“For better or for worse, I have watched people die in front of me. I see how they are in the end. And they’re not cynical. In the end, they wanna hold somebody’s hand. And that’s real to me.” (Mitch Albom)
Cynicism is an attitude or state of mind which can strike at any time, though it can be more treacherous when it attacks in middle age. Cynicism for a younger generation might be a call to action of some sort, to inspire inward reflection, to instigate political change, and negatively, to espouse anarchy, to become apathetic, or to adopt a scornful way of thinking. For the older person, when it is removed from life experience, it can prove devastating with the passing of the years and with aspirations no longer on their side. In both instances it can lead to ennui, apathy, and despair. What exactly is cynicism then? It is a distrust of people’s motives or the belief that they are generally motivated by self-interest. It has taken on a much nuanced definition since the times of the Ancient Greeks when it was associated with the school of the Cynics [from the Greek kunikos commonly ‘doglike’ or ‘churlish’] characterized for its contempt of ease and pleasure.

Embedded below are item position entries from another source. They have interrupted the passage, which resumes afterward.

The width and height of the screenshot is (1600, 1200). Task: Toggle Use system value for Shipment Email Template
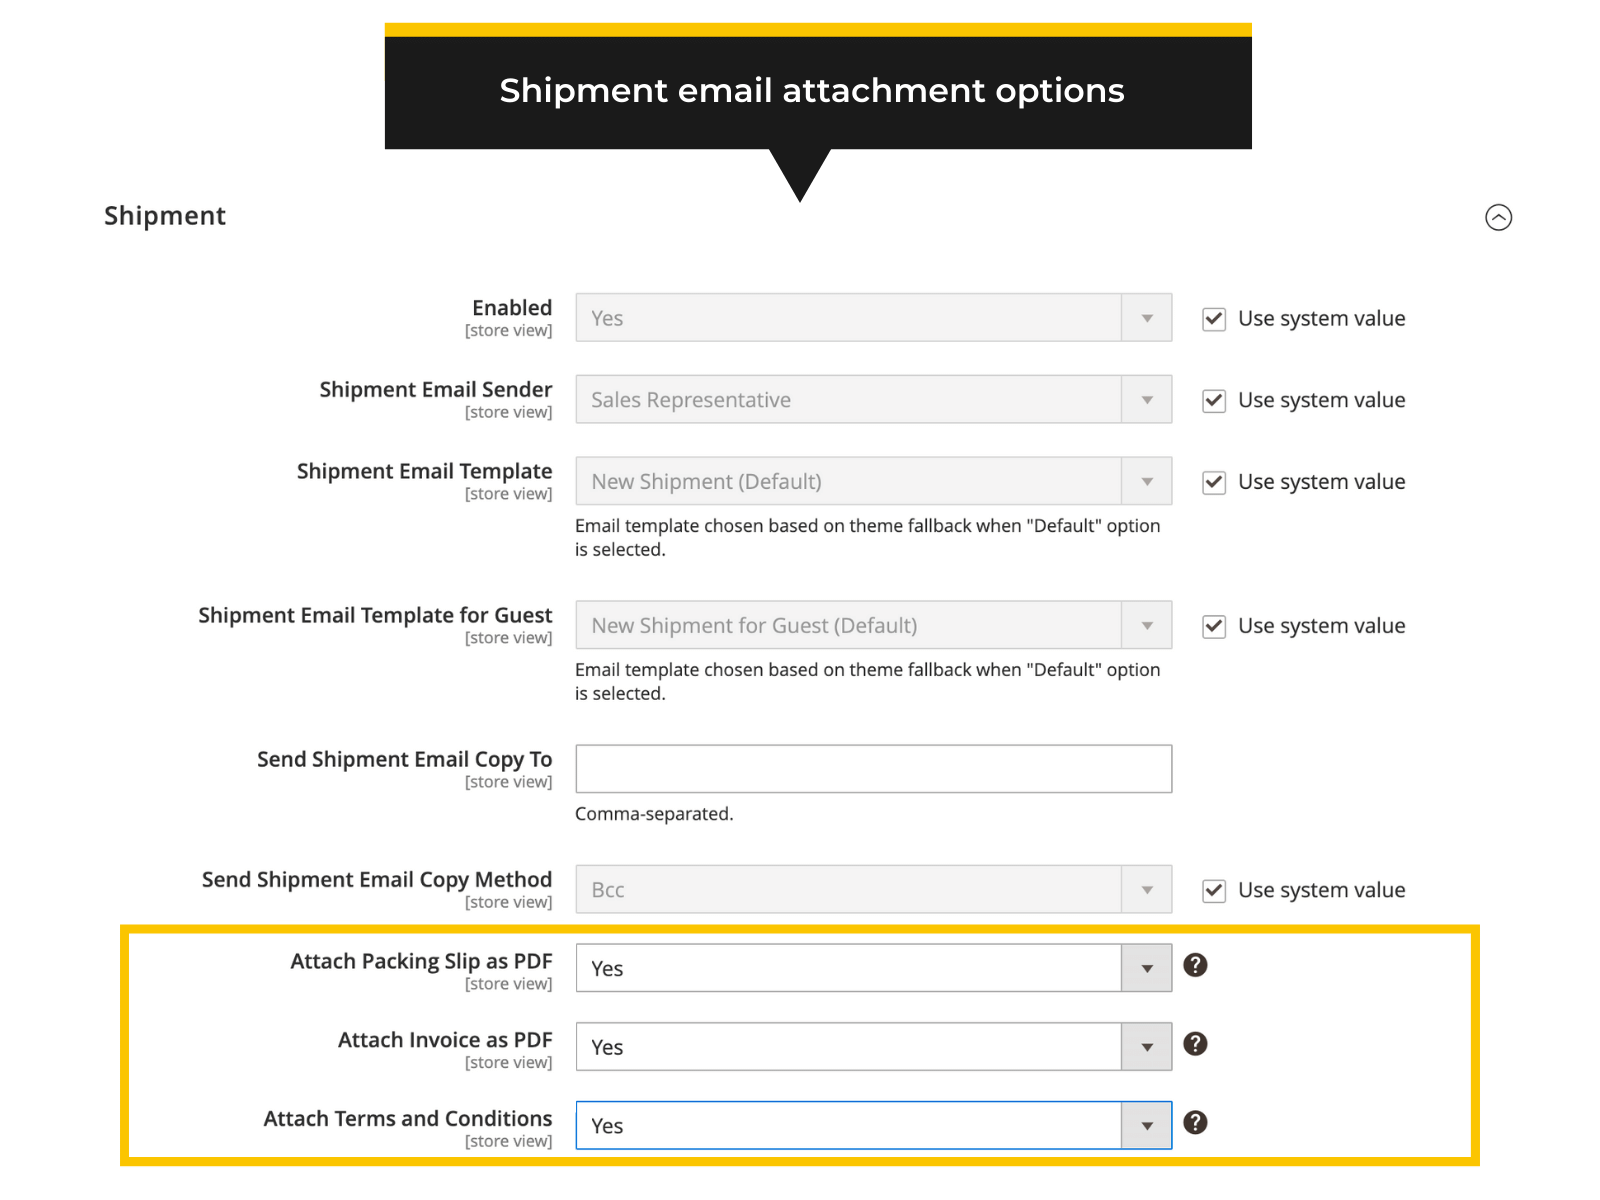point(1213,482)
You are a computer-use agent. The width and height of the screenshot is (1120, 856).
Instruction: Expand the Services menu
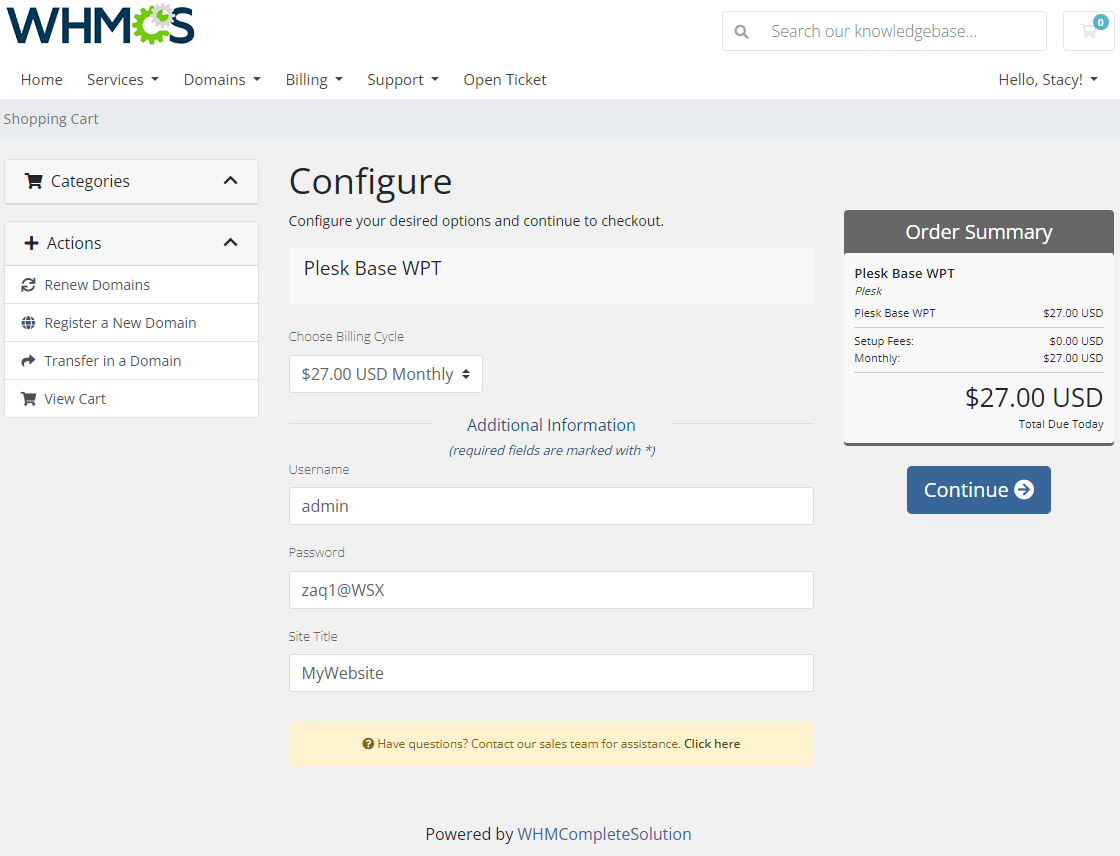point(122,79)
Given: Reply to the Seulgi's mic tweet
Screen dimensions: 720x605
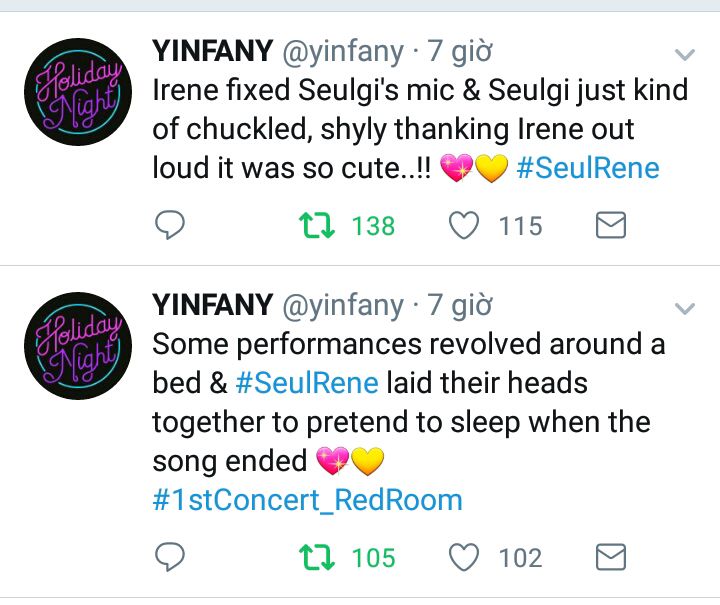Looking at the screenshot, I should tap(171, 227).
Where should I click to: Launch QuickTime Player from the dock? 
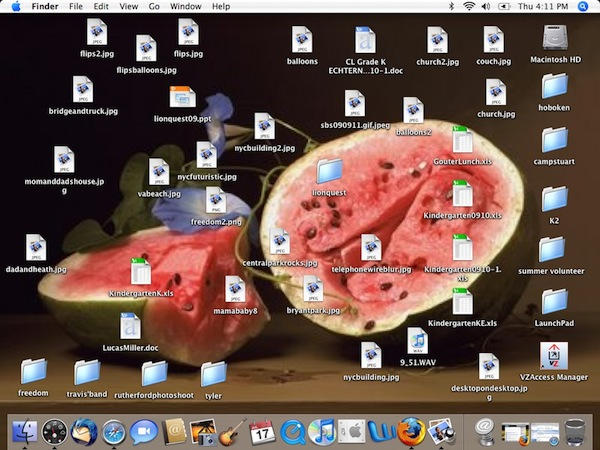[x=292, y=432]
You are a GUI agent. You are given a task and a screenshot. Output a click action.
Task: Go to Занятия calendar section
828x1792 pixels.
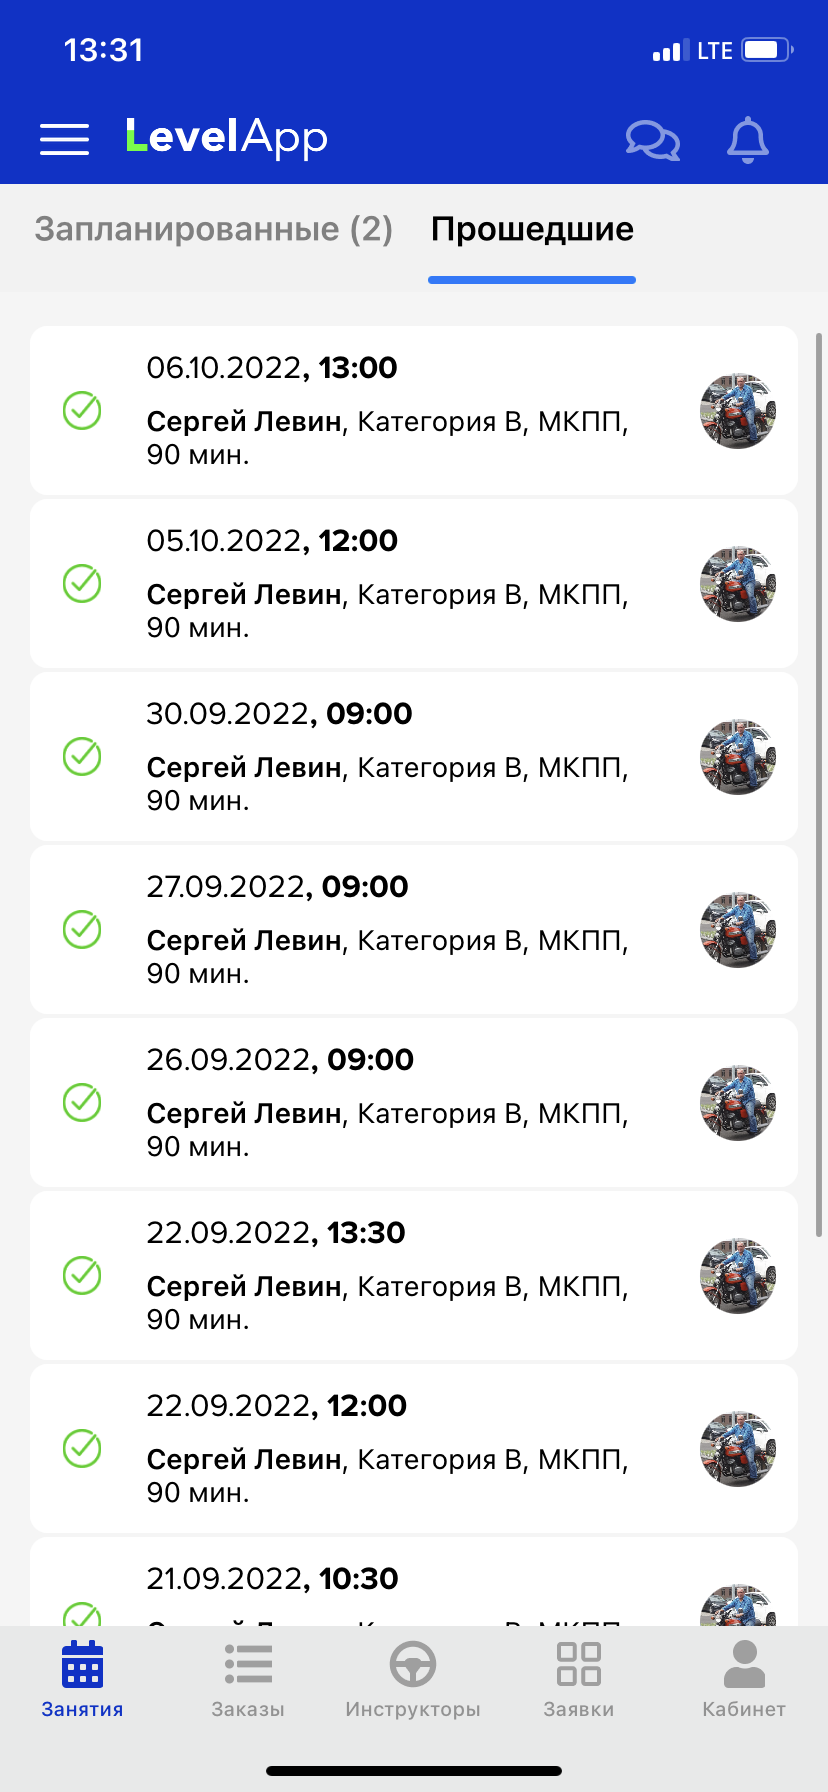82,1680
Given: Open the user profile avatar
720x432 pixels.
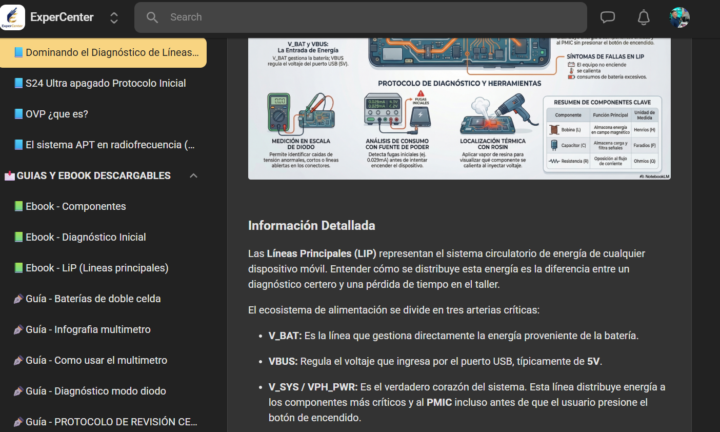Looking at the screenshot, I should pyautogui.click(x=679, y=17).
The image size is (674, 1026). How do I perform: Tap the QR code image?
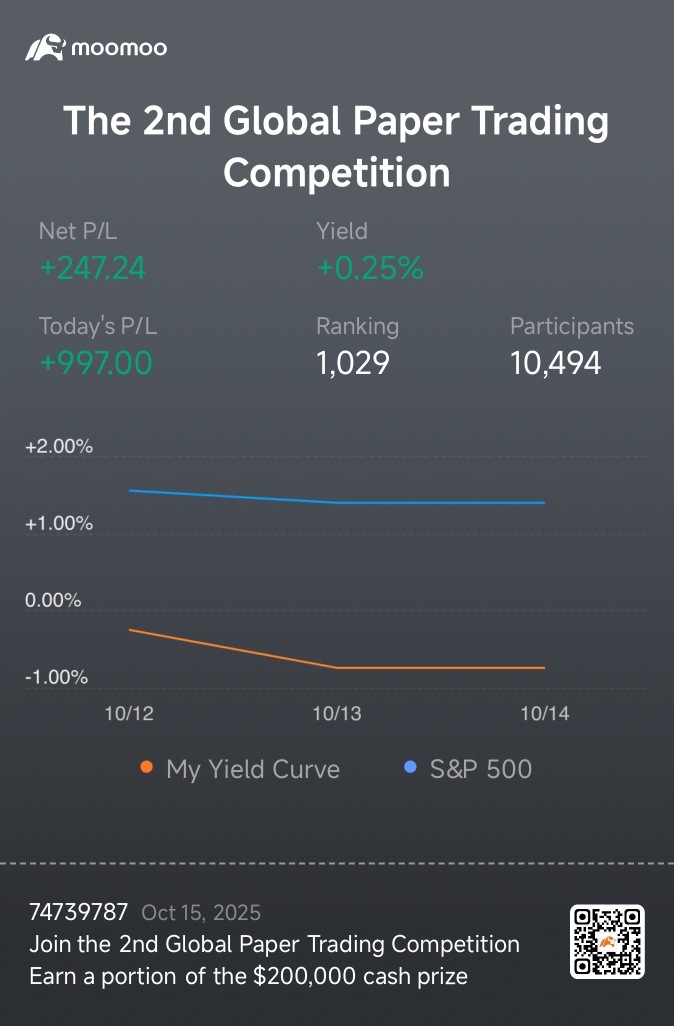(607, 941)
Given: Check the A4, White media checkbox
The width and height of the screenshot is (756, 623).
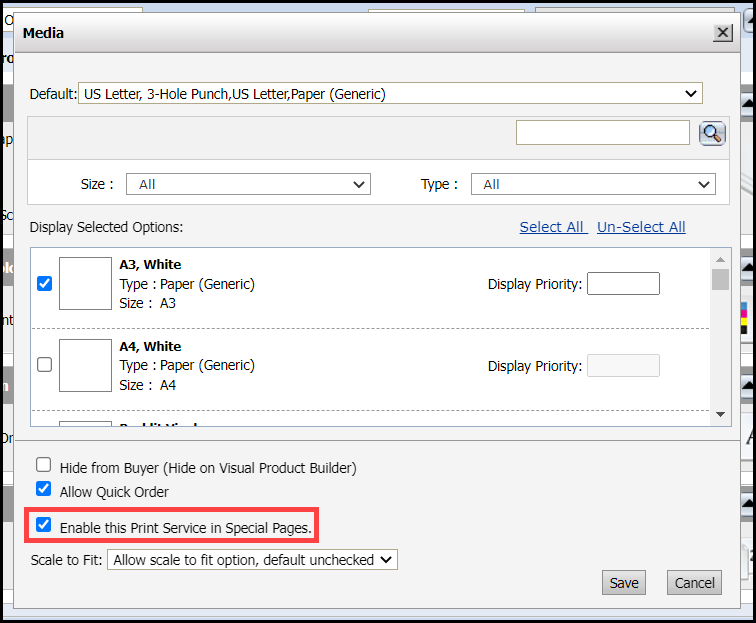Looking at the screenshot, I should [44, 365].
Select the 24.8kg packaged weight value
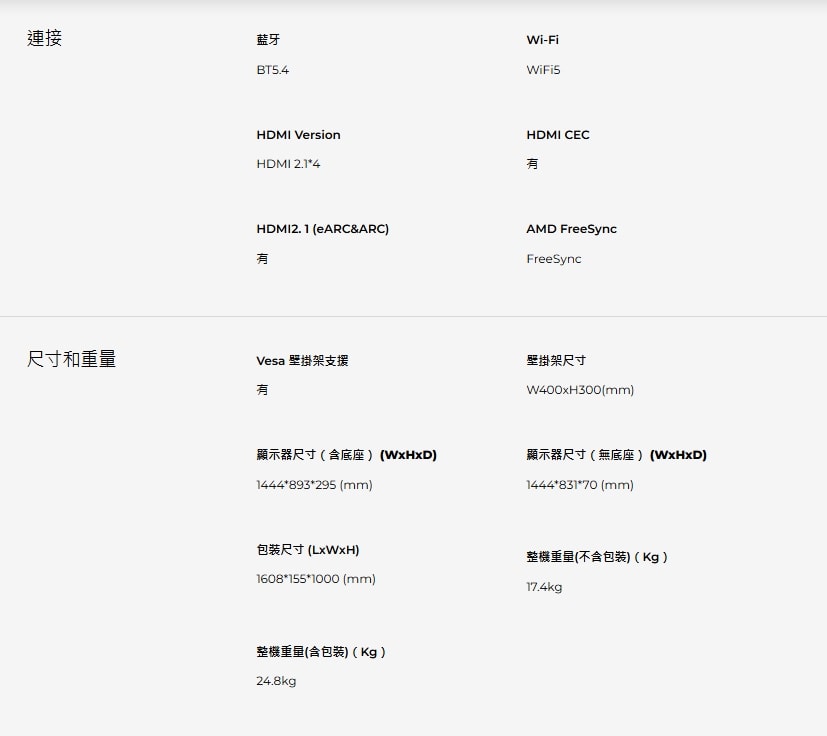 [276, 681]
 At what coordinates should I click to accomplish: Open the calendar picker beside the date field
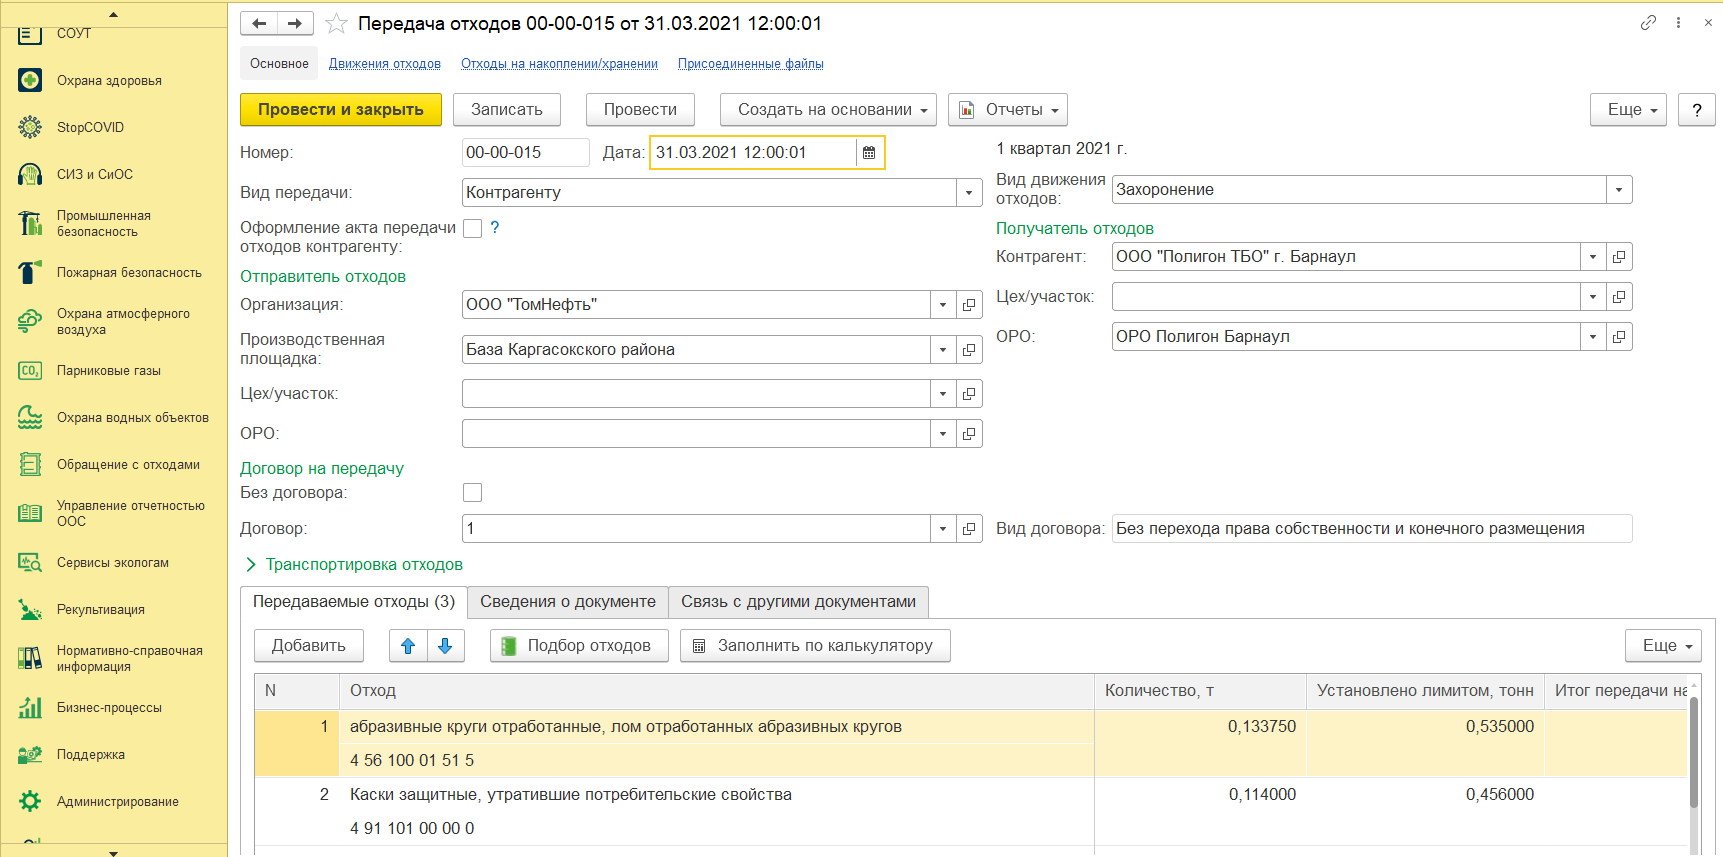click(x=869, y=153)
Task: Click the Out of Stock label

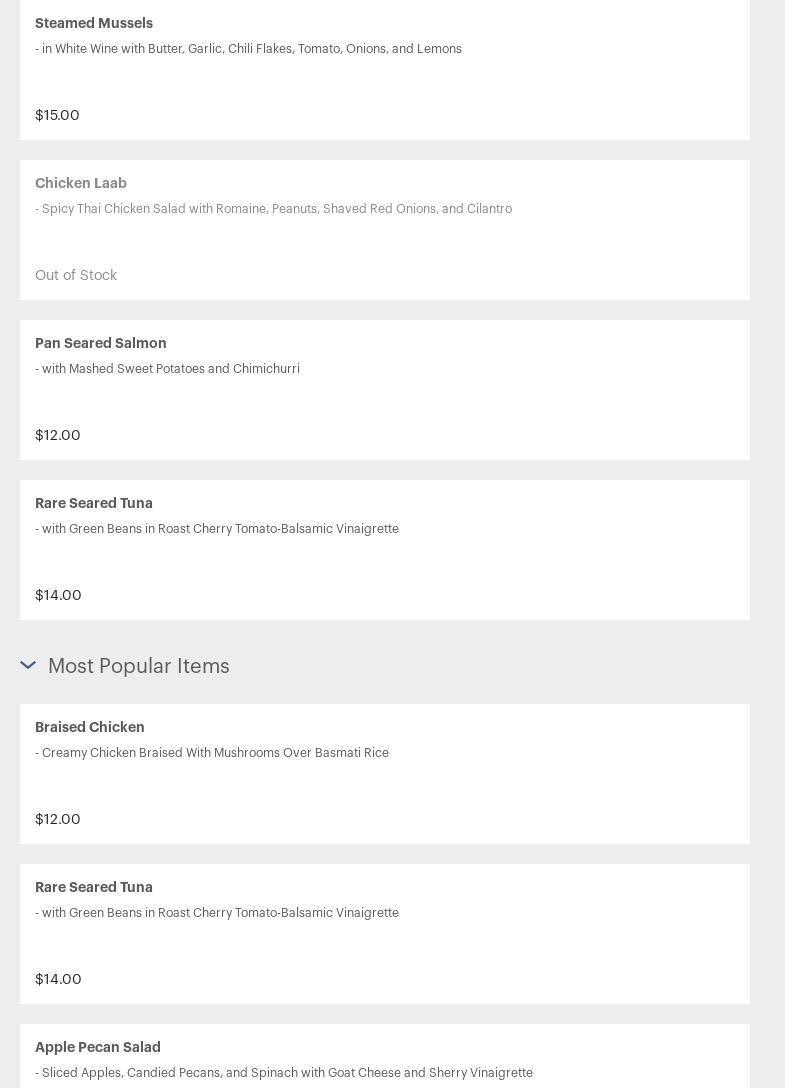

For the religious cynicism can be a double temptation, to not only entirely mistrust the social and political infrastructures which surround and support him or her, but also to question the fundamentals of their creed. Revelations and ideals once considered inviolate are now looked upon with a great degree of suspicion if not humour. Disappointment with integral infrastructures and first-hand knowledge of the moral failings of the militant church, only add credence to the cynicism which can threaten the foundations of a life. So what to do when cynicism is no longer a safeguard against naiveté but an ongoing pessimistic disposition? It does help to remember it is part of life and only natural that during certain stages of our growth we will experience a whole range of disappointments or ‘let-downs’ which will hurt. Cynicism and irony during such times could be seen as a defence mechanism or a ‘balm’ to help soften the blow. It is when these attitudes become ongoing states of mind that they grow into hopelessly destructive emotions. We are robbed of interior peace and great lessons of the past are too readily forgotten.
In the Judaeo-Christian tradition cynicism is typically considered against the loss of belief (Job 7:14-16) or trying to catch somebody out (Lk 20:20-26). In Buddhism it is often contrasted with equanimity. In the Hindu scriptures cynicism is the source of hatred and anger. In more modern times these expressions can be marvellously summarized in the philosophical words of the American writer and amateur fiddle player Jackson Burnett:
“A thousand years from now nobody is going to know that you or I ever lived. The cynic is right, but lazy. He says ‘You live, you die and nothing you do will ever make a difference.’ But as long as I live, I’m going to be like Beethoven and shake my fist at fate and try to do something for those who live here now and who knows how far into the future that will go. If I accomplish nothing more than making my arm sore, at least I will be satisfied that I have lived.”
Cynicism is especially dangerous for it compels us to lose hope and interest in others. Our heart grows cold and we become overly introspective. To be cynical of someone trying to turn over a new leaf is to be cruel. To dismiss a religion because its followers are less than perfect makes no sense. To patronize a fellow human being because we in some way feel superior to him or her is the height of folly. What is more we risk growing cynical with our very selves which can lead to self-hate. It can damage the spirit which is the animating force behind creativity and love.
So what to do if we are gripped by the negative outcomes of cynicism?
Talk is cheap and ‘easy positivism’ is everywhere accessible. Engagement with the world and giving a helping hand to the ostracized, to help bring about change where change is needed, is not always an easy thing to do. It will very often demand a great deal of sacrifice and on occasion an agonizing re-evaluation of the notion of trust. Cynicism, similarly to ‘bad faith', has at its core an element of self-deception and a refusal to confront alternatives.
Allowing for the benefit of the doubt is to not allow for cynicism to grip our hearts. The encouragement of our neighbour is a great antidote. We are not called by the wisdom literatures of the world to become ‘naive’ to the realities of the human condition nor is it expected of us to abandon sceptical doubt. Unconditional love is to be over and over again forgiving and to continually see the potential which is breathed into the soul of the other. It does not mean to ignore wrongs or turn a blind eye to wickedness. We might also do well to remember how hurtful it was when we ourselves were dismissed and denied the goodwill of our intentions. Social infrastructures as well, might be improved with our considered input and made better through our direct involvement. We will not change the world, but we will surely spread some sunlight and make a real difference to at least a few lives, including our own.
And is that not enough of a good thing and well worth the doing?
“My dear Lord, protect my heart from the hidden dangers of cynicism and allow for me to be a humble yet present doorway for others to pass through. Help me every day to remember, our Father who art in Heaven, that life will not deliver to me all that I want.”